L’aspetto non sufficientemente evidenziato nella questione catalana è quello riferito alla finanza. Il dibattito si è ovviamente incentrato sul rapporto tra la Generalitat e il governo di Madrid. Così la domanda insistente è stata: “Come reagirà lo Stato spagnolo”?

È del tutto ovvio che Rajoy non potrà mai accettare l’indipendenza catalana e d’altro canto la Generalitat non vuole rinunciare alla volontà di piena sovranità. Tutto questo è scontato: lo sanno bene entrambi i contendenti.

Invece, le vere incognite, sottotraccia, riguardavano la tenuta finanziaria della Catalogna e il riconoscimento da parte degli Stati europei.

La banca Caixa, il nerbo finanziario della nazione catalana, abbandona il campo e si trasferisce in territorio spagnolo, e con la Banca anche le industrie più importanti. È un colpo mortale alla Catalogna perché senza la finanza non c’è sostentamento né sviluppo. Senza il riconoscimento, almeno in parte, degli Stati europei, non c’è reale sopravvivenza politica. Infatti la Catalogna così verrebbe a trovarsi fuori dell’euro e senza avere una propria moneta; fuori dall’Europa e dunque in un isolamento insostenibile.

Emerge una riflessione sconfortante. Ogni aspirazione legittima delle minoranze nazionali è tarpata dall’eurocentrismo, dal potere finanziario che difatto domina questo tipo di unione europea. Ci si aspettava da parte degli Stati europei una certa benevolenza verso la volontà catalana di autodeterminazione e invece ha trionfato il realismo politico-finanziario. È stato davvero sorprendente e pilatesco l’atteggiamento di Bruxelles. L’Europa, in linea di principio, dovrebbe sostenere la tesi dell’autodeterminazione dei popoli, ideale nobile e democratico, e invece si schiera col centralismo di Madrid per motivi ben più pratici e terrestri di establishement politico-economico.

Non c’è posto per una Europa dei popoli e delle autonomie: vince il conservatorismo statalista.

Il capitalismo finanziario non è sensibile a desideri, aspirazioni, sogni di un popolo, come quello catalano o altro, e neppure gli interessa la difesa dei diritti fondamentali dell’uomo e dei popoli.
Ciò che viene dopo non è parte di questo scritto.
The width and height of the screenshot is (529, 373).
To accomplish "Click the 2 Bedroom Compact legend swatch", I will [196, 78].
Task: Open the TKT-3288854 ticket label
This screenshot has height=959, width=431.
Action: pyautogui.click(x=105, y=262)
Sono deboli sovrastrutture, ciò che conta è la struttura finanziaria: il vile denaro è un moralismo dei poveri, il denaro è nobile, è il più nobile di tutti i prìncipi e di tutti i princìpi.

Il denaro non è soltanto l’equivalente universale di tutte le merci, ma è anche l’armatura più potente contro ogni pretesa di vera democrazia: i padroni dell’ossigeno sono padroni della vita e della sopravvivenza di ogni economia e di ogni politica.
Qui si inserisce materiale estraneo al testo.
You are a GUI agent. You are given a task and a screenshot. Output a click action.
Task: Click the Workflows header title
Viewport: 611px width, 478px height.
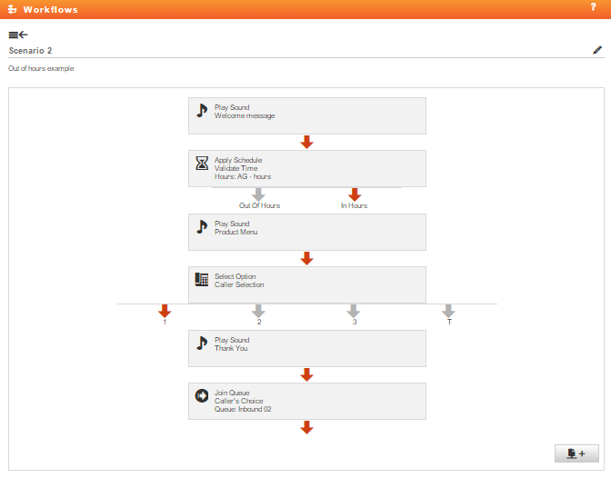[x=50, y=9]
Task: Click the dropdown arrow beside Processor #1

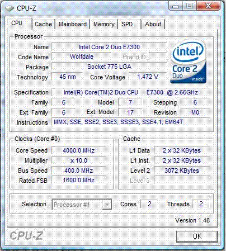Action: [107, 205]
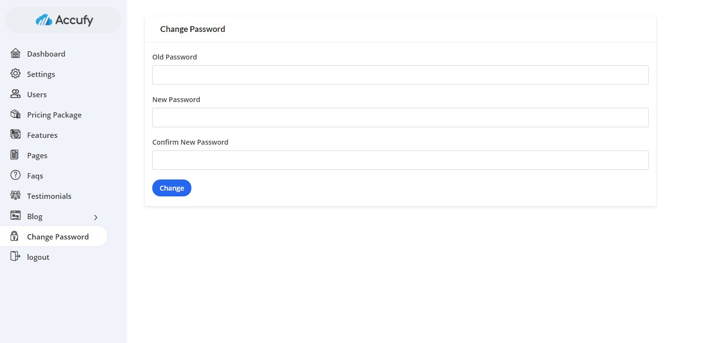Go to the Testimonials menu item
The height and width of the screenshot is (343, 725).
pyautogui.click(x=49, y=196)
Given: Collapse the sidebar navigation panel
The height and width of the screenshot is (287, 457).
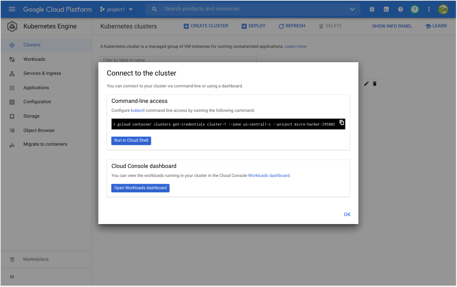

La sovranità non appartiene al popolo ma alla finanza. Si arriva persino a capovolgere la questione: la minaccia alla democrazia viene dai catalani, non dall’eurocentrismo.
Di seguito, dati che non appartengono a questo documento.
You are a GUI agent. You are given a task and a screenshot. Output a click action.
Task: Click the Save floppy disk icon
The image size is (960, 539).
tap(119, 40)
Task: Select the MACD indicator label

Anche l’intellettualità europea, in massima parte, si è schierata contro la Catalogna: si è accennato a qualche sentimento di comprensione, in linea puramente teorica, ma si è rimarcata la ragione ferma di una condanna in nome della statualità esistente, valida anche per gli altri Stati europei. E queste ragioni sono stati argomentate in maniera molto partigiana e discutibile, per non dire con scarsa serietà critica. Si è affermato che la Catalogna va contro la Costituzione che regola lo Stato spagnolo, dunque l’indipendenza è illegale: partendo da questo presupposto non c’è alcuna speranza di cambiamento, dunque le cose rimangono come sono. Non si è insistito sulle ragioni della Catalogna che si appella ai diritti umani dell’Onu (1948) e ai diritti della Convenzione europea (1954). Così da porsi una domanda: vale più la Costituzione spagnola, già messa in dubbio per il suo carattere di accentramento unitario rispetto a proposte di federalismo, oppure i fondamentali diritti dell’autodeterminazione e i diritti dell’uomo e di popoli? E’ragione più vincolante una Costituzione che non è altro che un convenzione di un particolare momento storico o sono più forti i principi di libertà dell’uomo e dei popoli?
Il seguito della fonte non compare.